### RECORDS FOR THE TASK
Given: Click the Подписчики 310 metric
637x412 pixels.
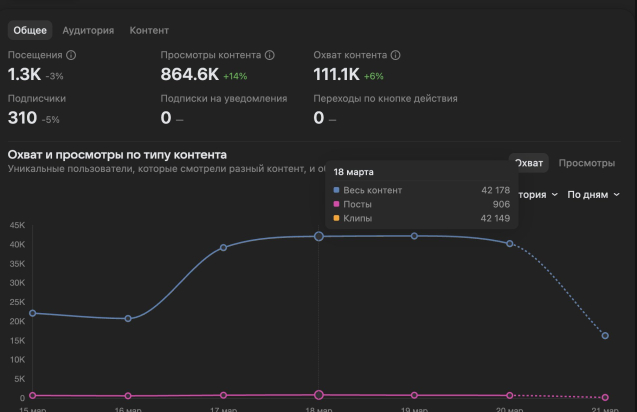Looking at the screenshot, I should pyautogui.click(x=23, y=118).
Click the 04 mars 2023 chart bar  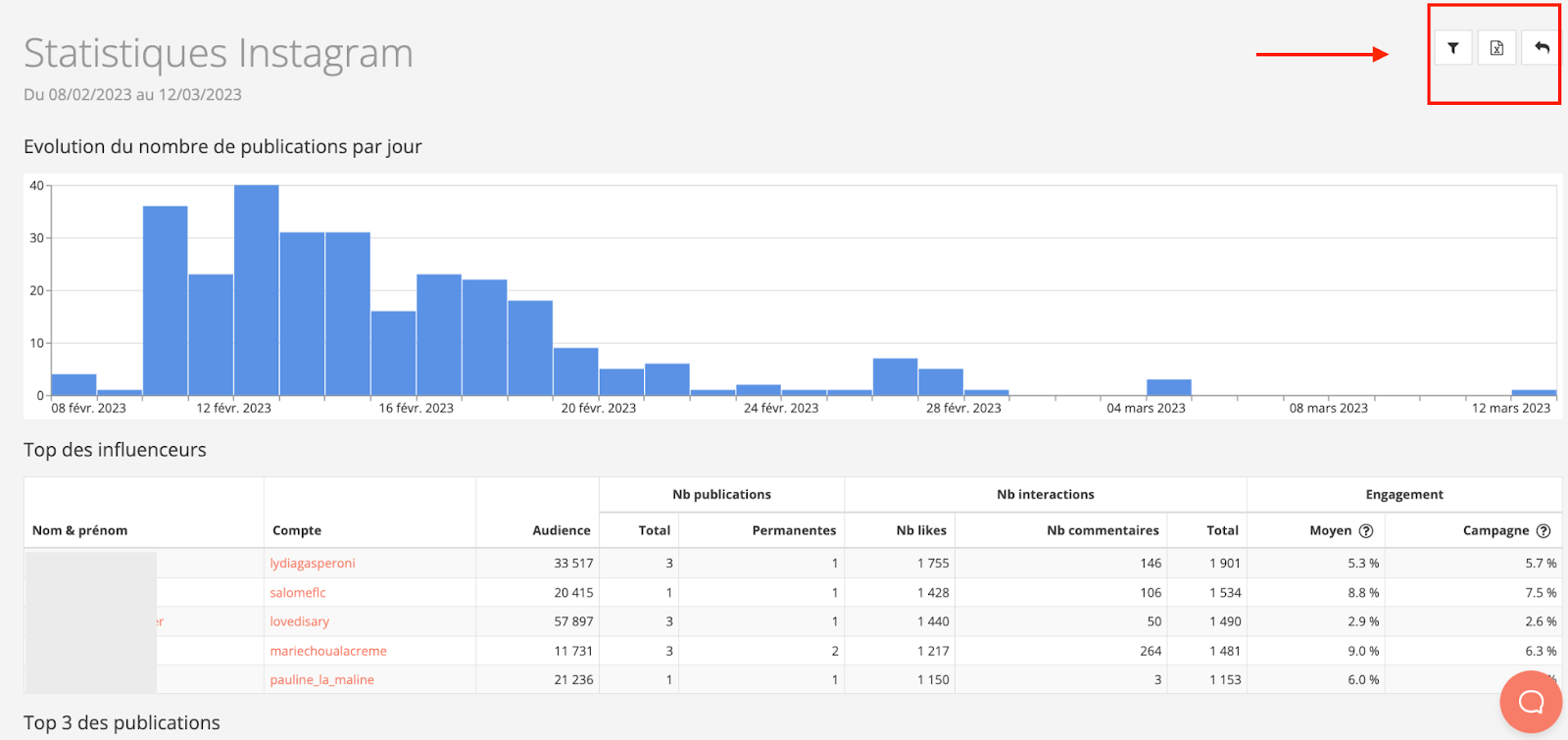(1168, 387)
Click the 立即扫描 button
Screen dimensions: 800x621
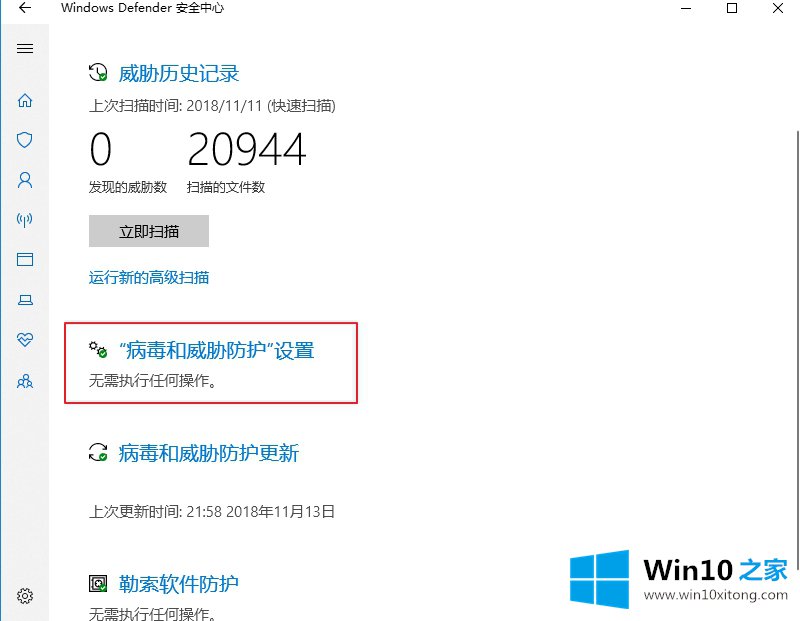[x=149, y=231]
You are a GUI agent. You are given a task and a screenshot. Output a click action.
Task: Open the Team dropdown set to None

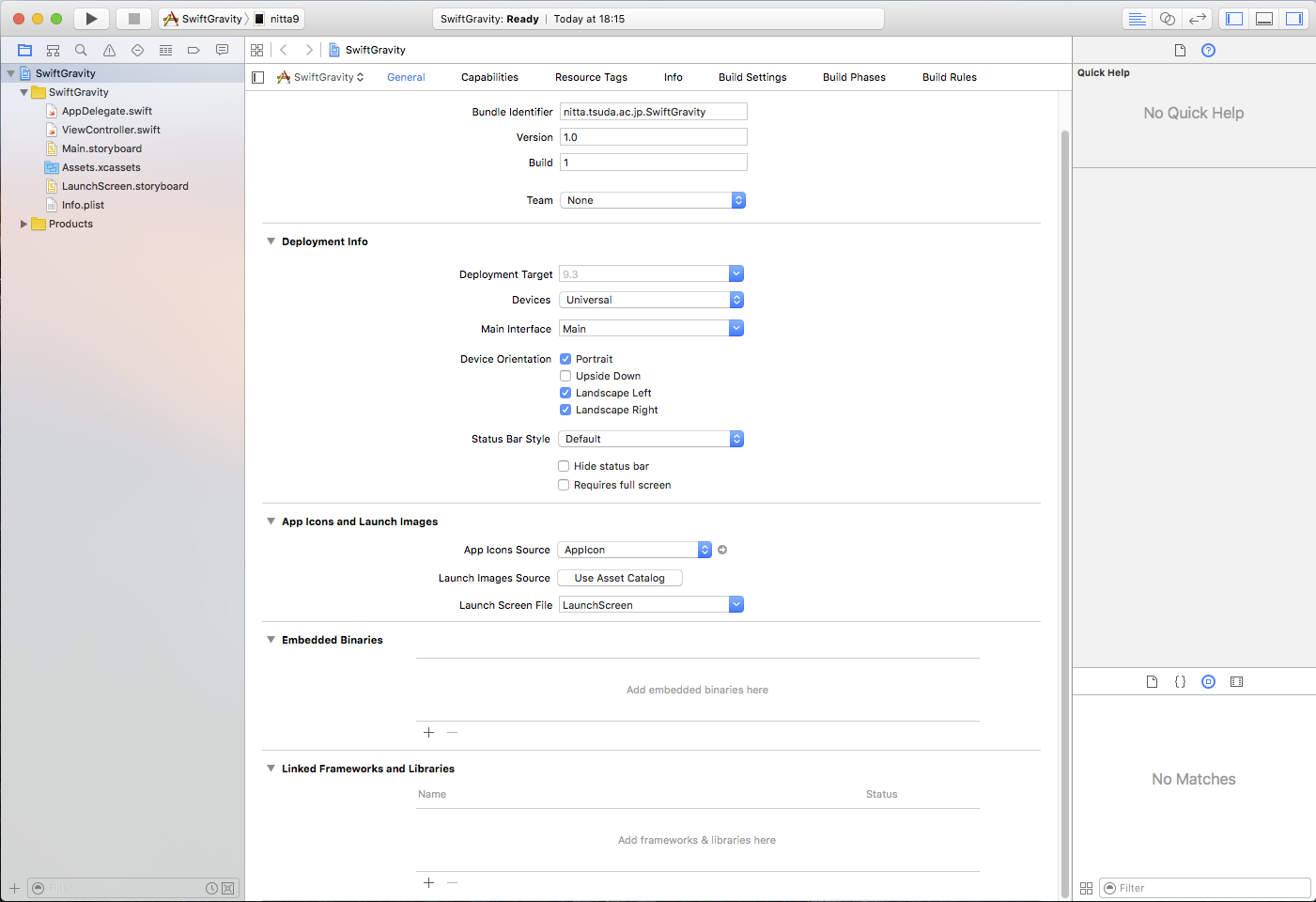(652, 200)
######
◆ **EXERCISE DETAILS**: Lay out the part of the items that opens with the line containing "You are a GUI" and runs through the end of the items as a Markdown table with the columns Row and Line, skipping blank lines. Leave the pictures out of the answer.

◆ **RESULT OF THIS TASK**:
| Row | Line |
|---|---|
| 1 | You are a GUI agent. You are given a task and a screenshot. Output a click action. |
| 2 | Task: Open the Team dropdown set to None |
| 3 | (652, 200) |